Wojna nigdy się nie zmienia, podobnie jak Bethesda. Todd Howard w niedawnym wywiadzie odniósł się do możliwości współpracy z Obsidian - twórcami Fallout New Vegas.
To już 6 lat, od kiedy nie dostaliśmy żadnego nowego single playerowego Fallouta i chyba władze Bethesdy jeszcze nie poczuły, że nadchodzi dobry moment, by po pierwsze zrehabilitować się po średnio udanym Falloucie 76, a po drugie przenieść Fallouta na nową generację konsol.
Niestety oznacza to, że jeszcze nie wiadomo, kiedy gra miałaby się pojawić. Pamiętajmy, że na horyzoncie jest Starfield (i Bethesda będzie potrzebowała całych zasobów, by łatać bugi po premierze), a w kolejce czeka jeszcze Elder Scrolls VI (i kolejna porcja bugów).
Okazuje się, że jedna rzecz jest pewna. Todd Howard w niedawnym wywiadzie dla IGN przyznał, że Fallout, to część DNA Bethesdy i mało prawdopodobne jest, aby gra mogła trafić w ręce jakiegoś innego studia.

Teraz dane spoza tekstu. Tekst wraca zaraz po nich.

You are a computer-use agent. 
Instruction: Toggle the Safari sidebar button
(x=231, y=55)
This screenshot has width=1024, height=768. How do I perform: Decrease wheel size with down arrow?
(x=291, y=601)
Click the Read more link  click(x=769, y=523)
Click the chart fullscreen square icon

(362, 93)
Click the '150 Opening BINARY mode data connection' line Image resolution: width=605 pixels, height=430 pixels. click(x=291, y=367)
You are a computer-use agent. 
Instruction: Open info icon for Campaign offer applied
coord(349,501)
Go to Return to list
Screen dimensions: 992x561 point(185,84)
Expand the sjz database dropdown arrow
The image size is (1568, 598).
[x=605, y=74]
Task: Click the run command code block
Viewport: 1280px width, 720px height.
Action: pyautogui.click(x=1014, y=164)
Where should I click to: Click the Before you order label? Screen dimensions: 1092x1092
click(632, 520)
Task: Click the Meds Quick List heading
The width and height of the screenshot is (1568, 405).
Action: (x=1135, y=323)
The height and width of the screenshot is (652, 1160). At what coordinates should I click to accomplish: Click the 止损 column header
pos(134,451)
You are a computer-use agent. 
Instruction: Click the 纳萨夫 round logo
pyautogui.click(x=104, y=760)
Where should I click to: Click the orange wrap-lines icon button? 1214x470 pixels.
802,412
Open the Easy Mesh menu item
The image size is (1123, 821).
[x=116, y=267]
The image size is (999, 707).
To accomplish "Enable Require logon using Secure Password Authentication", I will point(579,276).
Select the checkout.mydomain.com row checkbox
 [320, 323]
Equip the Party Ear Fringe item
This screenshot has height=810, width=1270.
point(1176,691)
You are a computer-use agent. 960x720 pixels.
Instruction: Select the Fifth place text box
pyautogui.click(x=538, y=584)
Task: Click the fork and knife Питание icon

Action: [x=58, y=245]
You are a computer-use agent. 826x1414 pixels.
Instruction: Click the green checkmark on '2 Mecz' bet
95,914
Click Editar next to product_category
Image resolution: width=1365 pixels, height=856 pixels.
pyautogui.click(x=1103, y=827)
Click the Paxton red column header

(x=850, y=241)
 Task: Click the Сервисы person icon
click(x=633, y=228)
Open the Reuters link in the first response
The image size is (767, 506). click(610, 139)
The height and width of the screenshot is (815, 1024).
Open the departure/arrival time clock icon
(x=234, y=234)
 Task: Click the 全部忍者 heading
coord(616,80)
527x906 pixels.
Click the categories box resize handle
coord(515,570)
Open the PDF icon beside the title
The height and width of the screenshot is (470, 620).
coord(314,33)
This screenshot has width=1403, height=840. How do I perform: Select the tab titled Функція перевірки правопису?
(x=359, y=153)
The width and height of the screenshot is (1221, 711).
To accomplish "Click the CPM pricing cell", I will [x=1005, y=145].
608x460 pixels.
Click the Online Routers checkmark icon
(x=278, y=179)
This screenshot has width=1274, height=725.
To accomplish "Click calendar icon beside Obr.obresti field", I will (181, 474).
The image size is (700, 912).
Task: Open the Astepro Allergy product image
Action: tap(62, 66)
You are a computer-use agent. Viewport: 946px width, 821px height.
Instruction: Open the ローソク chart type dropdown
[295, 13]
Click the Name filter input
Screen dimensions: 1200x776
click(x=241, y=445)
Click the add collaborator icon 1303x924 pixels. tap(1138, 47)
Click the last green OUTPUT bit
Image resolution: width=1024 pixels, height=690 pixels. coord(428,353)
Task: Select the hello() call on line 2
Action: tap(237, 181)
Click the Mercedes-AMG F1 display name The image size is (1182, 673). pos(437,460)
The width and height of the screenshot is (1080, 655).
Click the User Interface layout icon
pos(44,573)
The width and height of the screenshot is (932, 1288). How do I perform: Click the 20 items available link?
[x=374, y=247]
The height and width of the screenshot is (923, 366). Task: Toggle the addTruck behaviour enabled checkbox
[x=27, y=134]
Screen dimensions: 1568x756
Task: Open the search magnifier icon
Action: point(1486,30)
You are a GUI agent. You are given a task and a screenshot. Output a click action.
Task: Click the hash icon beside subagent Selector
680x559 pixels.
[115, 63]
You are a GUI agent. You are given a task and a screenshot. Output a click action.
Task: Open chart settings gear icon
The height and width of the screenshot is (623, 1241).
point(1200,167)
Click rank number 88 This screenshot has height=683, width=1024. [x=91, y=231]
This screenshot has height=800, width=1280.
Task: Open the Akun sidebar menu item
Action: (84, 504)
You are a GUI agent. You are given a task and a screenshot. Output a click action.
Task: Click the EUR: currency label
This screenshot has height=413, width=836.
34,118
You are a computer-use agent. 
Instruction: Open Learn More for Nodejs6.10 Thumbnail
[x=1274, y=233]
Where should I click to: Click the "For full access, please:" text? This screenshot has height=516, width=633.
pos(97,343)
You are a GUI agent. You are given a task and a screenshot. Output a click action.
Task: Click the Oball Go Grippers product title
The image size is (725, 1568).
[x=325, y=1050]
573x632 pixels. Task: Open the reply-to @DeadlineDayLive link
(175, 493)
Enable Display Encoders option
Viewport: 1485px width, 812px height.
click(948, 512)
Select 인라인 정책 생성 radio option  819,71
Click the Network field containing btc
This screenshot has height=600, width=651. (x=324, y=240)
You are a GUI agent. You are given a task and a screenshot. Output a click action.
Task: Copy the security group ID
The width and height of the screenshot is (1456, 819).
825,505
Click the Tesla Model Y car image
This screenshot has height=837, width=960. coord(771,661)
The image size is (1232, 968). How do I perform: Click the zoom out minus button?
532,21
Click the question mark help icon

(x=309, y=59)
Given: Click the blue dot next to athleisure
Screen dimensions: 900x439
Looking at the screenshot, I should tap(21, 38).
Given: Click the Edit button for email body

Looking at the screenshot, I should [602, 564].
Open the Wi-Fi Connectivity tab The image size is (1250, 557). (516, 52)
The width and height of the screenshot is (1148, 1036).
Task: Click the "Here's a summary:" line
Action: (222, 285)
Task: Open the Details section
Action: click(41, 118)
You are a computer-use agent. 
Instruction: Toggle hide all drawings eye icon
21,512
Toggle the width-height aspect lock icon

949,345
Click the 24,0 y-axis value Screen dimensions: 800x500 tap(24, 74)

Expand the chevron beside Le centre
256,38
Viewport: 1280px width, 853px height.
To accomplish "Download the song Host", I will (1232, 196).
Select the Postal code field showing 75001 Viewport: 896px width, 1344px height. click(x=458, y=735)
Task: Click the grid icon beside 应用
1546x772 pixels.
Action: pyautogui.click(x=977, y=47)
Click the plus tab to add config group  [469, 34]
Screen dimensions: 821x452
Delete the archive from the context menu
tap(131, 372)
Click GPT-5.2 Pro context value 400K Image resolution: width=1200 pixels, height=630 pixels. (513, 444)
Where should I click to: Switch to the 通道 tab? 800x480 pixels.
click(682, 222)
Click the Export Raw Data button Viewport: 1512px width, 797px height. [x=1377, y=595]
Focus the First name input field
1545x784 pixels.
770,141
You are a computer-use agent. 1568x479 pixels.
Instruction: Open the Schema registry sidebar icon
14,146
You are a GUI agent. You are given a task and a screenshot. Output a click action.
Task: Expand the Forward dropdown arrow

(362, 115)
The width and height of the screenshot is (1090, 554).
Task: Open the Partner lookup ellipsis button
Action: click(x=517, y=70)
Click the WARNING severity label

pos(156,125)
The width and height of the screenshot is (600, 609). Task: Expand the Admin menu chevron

Todd zapytany przez dziennikarza o plany związane z marką przyznał, że od czasu do czasu pracują z innymi ludźmi, ale nie chce mówić nic więcej.
Wspomniał jeszcze, że studio ma już główny zamysł na to, jaki kształt powinna mieć nowa odsłona serii. I to jest chyba najbardziej ekscytująca wiadomość z całego wywiadu. Przynajmniej dla fanów Fallouta.
Bethesda ma już pomysł na główną oś fabularną, mechaniki i nowe elementy. W branży nazywa się to tzw. one-pagerem. Czyli koncepcją, którą można przedstawić na jednej stronie, by zainteresować inwestorów i kadrę zarządzającą. A jeśli tak, to znaczy, że na Fallouta przyjdzie nam czekać jeszcze bardzo, bardzo długo.
Howard nie chciał też podzielić się żadnymi bardziej szczegółowymi informacjami. Należy przyjąć, że jedynymi produkcjami, nad którymi obecnie pracuje Bethesda, są Starfield i Elder Scrolls VI.
Zakładając, że na Starfield poczekamy rok, a Elder Scrolls wciąż jest we wczesnej fazie produkcji, możemy spokojnie ogrywać poprzednie części Fallouta choćby w ramach Xbox-owego Game Passa.